Amazon Web Services has unveiled a new generation of GPU-powered cloud computing instances aimed squarely at customers running machine learning applications.
The P2’s a major step up from the previous generation of GPU-powered AWS instances, and it has plenty of memory to burn. But it’s built with an earlier generation of GPU, so it’s less suited for the bleeding-edge machine learning work that needs the most recent advances in GPU technology.
New hotness …
The prior variety of AWS instances with GPUs, the G2, maxed out at four GPUs with 4GB of video RAM and 80GB of system memory per instance. Amazon is currently billing the G2 as suitable for “graphics-intensive applications,” rather than machine learning specifically.
The P2, on the other hand, is definitely for machine learning. P2 instances start with four virtual CPUs, a single Nvidia K80 GPU with 4GB of memory, and 61GB of system memory. At the top end, they provide 64 CPUs, 16 K80 GPUs, and 732GB of RAM. With the sheer amount of memory on board, both in system memory and with each GPU, the P2 is far more suited to the fast-increasing demands imposed by modern machine learning applications.
Another advantage of the P2 line: It supports Nvidia’s GPUDirect protocol for direct communication between the GPU and other system resources, such as storage and memory.
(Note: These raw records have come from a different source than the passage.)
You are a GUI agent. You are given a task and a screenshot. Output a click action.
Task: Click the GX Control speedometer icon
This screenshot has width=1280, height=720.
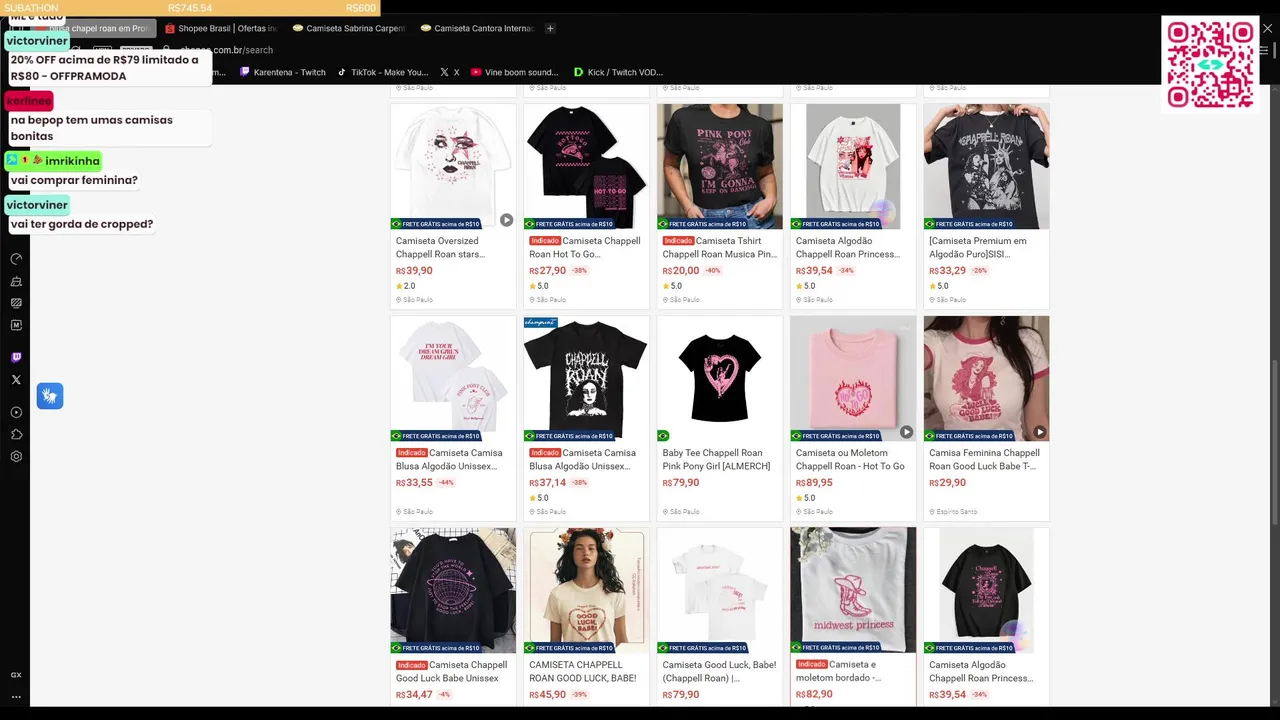(16, 259)
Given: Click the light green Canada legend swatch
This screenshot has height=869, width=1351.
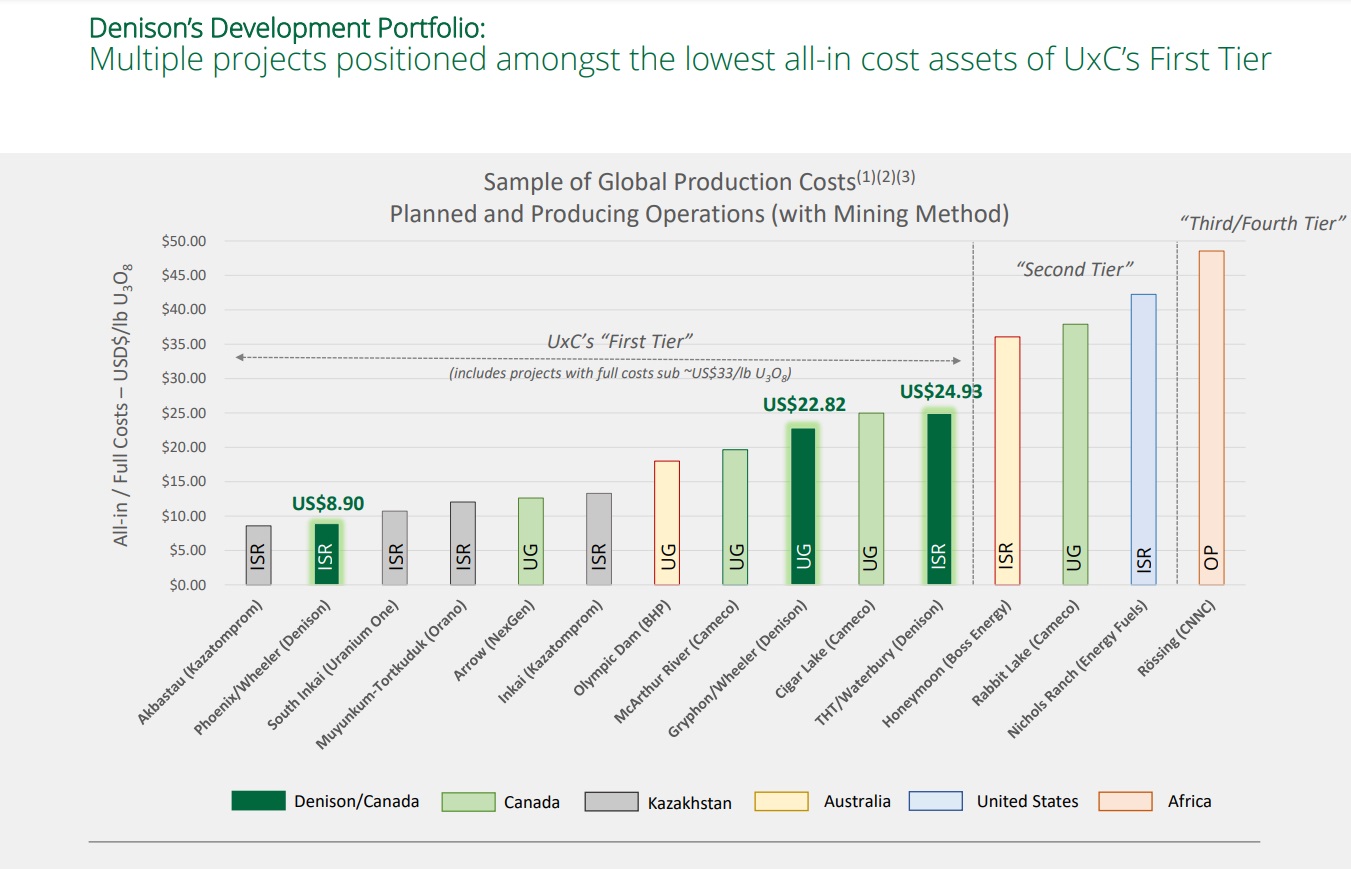Looking at the screenshot, I should (x=468, y=801).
It reduces GPU contention for bus resources and, thus, speeds operations that require multiple GPUs to work in concert.
As with the G2, Amazon offers reserved-instance and spot pricing for P2 instances, which work out cheaper per hour than the earlier generation: $1.44 per hour for the p2.16xlarge P2 Linux instances versus $2.60 per hour for g2.8xlarge G2 Linux instances.
… or old and busted?
However, the P2 is potentially behind the curve due to the GPU it uses: the Nvidia K80 Kepler GPU, which first appeared in 2012.
On the face of it, this isn’t a bad idea. The Kepler GPUs are a staple building block for constructing machine learning architectures. But Kepler is already showing its age. Nvidia’s more recent Pascal architecture has been touted as providing substantial speed improvements over its predecessors.
Some of Pascal’s advantages come from hardware design improvements. such as NVLink, another method of speeding communications between GPUs and the CPU without tying up the PCIe bus. But the Pascal line also sports new GPU instructions designed to accelerate machine learning operations; in fact, Nvidia’s CuDNN deep neural network library are already taking advantage of them.
The pressure’s on
Amazon has been facing competition when it comes to providing cloud-based GPU resources. Back in August, Microsoft unveiled several new VMs for Azure powered by Nvidia Tesla GPUs, although they also use the older Kepler architecture, not Pascal. In addition, they come outfitted with less system memory than the P2s (224GB RAM at the high end, versus 732GB for the P2) and fewer GPU cores (four K80s versus the P2’s 16).
Google also recently revamped its GPU-powered Google Cloud Machine Learning, but it differs from both Amazon and Microsoft in that it’s opaque. It trains and deploys algorithms, but it shields the user from the need to provision machines or GPUs, and it performs its own performance turning.
Not everyone is fond of this hands-off approach, so there’s room for both that and the hands-on Amazon/Microsoft models to flourish. Amazon’s plan is to put raw power — even if it isn’t the most recent generation — into developers’ hands.